In general, we know what we have to do to feel better and be healthier: eat well, drink enough water, get enough sleep, and exercise. However, in our journey to better health, we can easily get overwhelmed with all the things we should do to the point where we don’t do any of them very well. 

Here’s a way to combat the slacking — choose one or two healthy habits from this list that you aren’t already doing, and vow to incorporate them into your day. Set a goal for how long you’d like to see yourself stick to them, start small, and add in more as you see yourself progressing. Before we dive into some healthy habits you can incorporate in your day, here are a few tips for sticking to them so you start off on the right foot.


How To Create and (Keep!) a Healthy Habit

1. Start small.

Don’t make big, sweeping resolutions that are hard to stick to. Instead, find something related to your bigger goal and start there. For example, if your goal is to meditate more, start with five minutes a day rather than 45 and build up gradually.

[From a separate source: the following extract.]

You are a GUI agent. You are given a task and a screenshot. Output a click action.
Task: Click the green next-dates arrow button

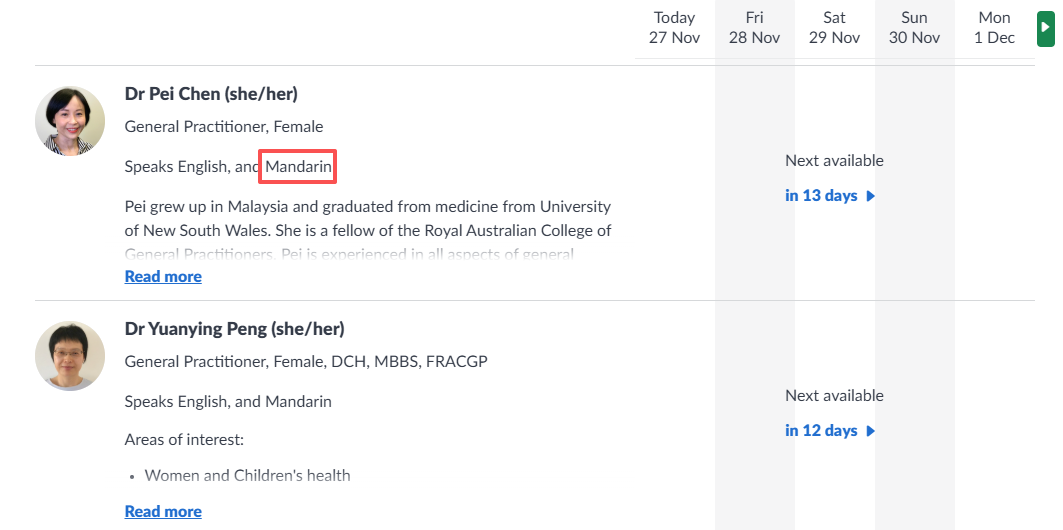pos(1045,28)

2. Make things easier on yourself.

If your goal is to work out more, find a fitness accountability partner who is at the same point in their fitness journey and encourage each other. If you want to cook more homemade meals, meal plan ahead of time and make sure you have the ingredients you need on hand.

3. Track your progress.

Use an app, a calendar, or a planner to track how often you’re meeting your goals and identify where you’re falling short.

4. Reward yourself.

We all need a little outside motivation sometimes. Find something that gets you excited — a night out with friends, or maybe a bit of retail therapy.


11 Healthy Habits To Incorporate in Your Day

1. Daily movement.

Try to fit in some sort of movement each day, whether it’s a walk around the neighborhood or a calming yoga class. The key is to find an exercise or physical activity you enjoy doing or make it more enjoyable — listen to an engaging audiobook or fun playlist while you work out, or do it with that friend who always puts you in a better mood.

2. Set boundaries and stick to them.

Our mental health is just as important as our physical health, and one of the best ways we can take care of ourselves is by setting boundaries in our relationships with others. This will look different for every person, but one example is allowing ourselves to say “no” rather than doing something out of guilt that could then lead to resentment.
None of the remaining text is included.